*** Opening of SOURCE DOCUMENT ***

The pandemic has forced nearly two-thirds of Americans to now work remotely, according to a Gallup poll. The number has doubled since mid-March, shining a light on whether a global pandemic—when everything is unknown and constantly changing—is a good time to go back to school or change careers.
Working from home has benefits—exchanging a commute for cooking dinner and using lunch hours for a creative project, for example—and disadvantages. For Joshua Pierce, a local graphic designer and photographer for the Sacramento Kings, it was the latter.
“I started working from home, and over a couple months, working from home turned into a furlough, thus proving my job was disposable,” Pierce says. “Once the furlough came, the wheels started spinning in my head that I should start thinking of my next move.”
Rachael Marshall, Ph.D., assistant professor of counselor education and career counseling specialization coordinator at Sacramento State, says that we can study a few different times in our nation’s history to see impacts on education and career development: The Spanish flu led to career changes, for example, and recessions have often been motivators for people to reach for higher education.
“More people apply to graduate school hoping to be more competitive in a market with more supply of workers than demand, and to discover different work and meaning,” Marshall says. But she also points out: “The first and easiest thing to cut in government spending is education. This could mean higher tuition and more student debt.” Still, she says, the advancement of online teaching broadens access, which might make now a good time for some to return to school.

*** Close of SOURCE DOCUMENT ***
*** Opening of EXCERPTED DATA ***

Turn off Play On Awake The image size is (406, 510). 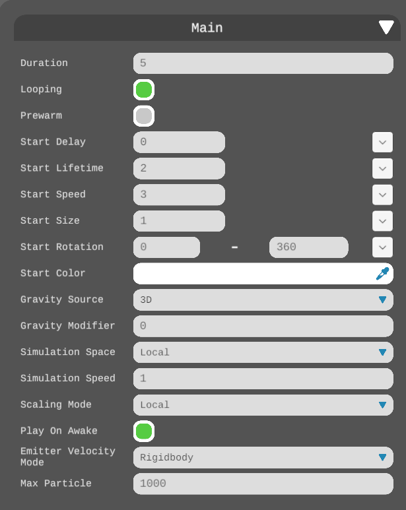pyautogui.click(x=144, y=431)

*** Close of EXCERPTED DATA ***
*** Opening of EXCERPTED DATA ***

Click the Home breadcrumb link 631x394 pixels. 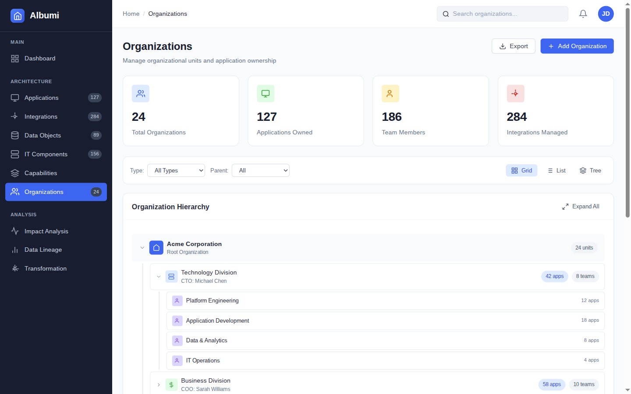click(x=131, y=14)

*** Close of EXCERPTED DATA ***

### WHAT NEEDS TO BE DONE
Answer these questions using the article on pandemic-era work and education:
(a) According to the Gallup poll, what share of Americans now work remotely?
(b) What did working from home turn into for Joshua Pierce?
(c) What does Rachael Marshall call the first and easiest thing to cut in government spending?
The data come from a separate source unrelated to the article on pandemic-era work and education.

### SOLUTION TO THE EXERCISE
(a) Nearly two-thirds.
(b) A furlough.
(c) Education.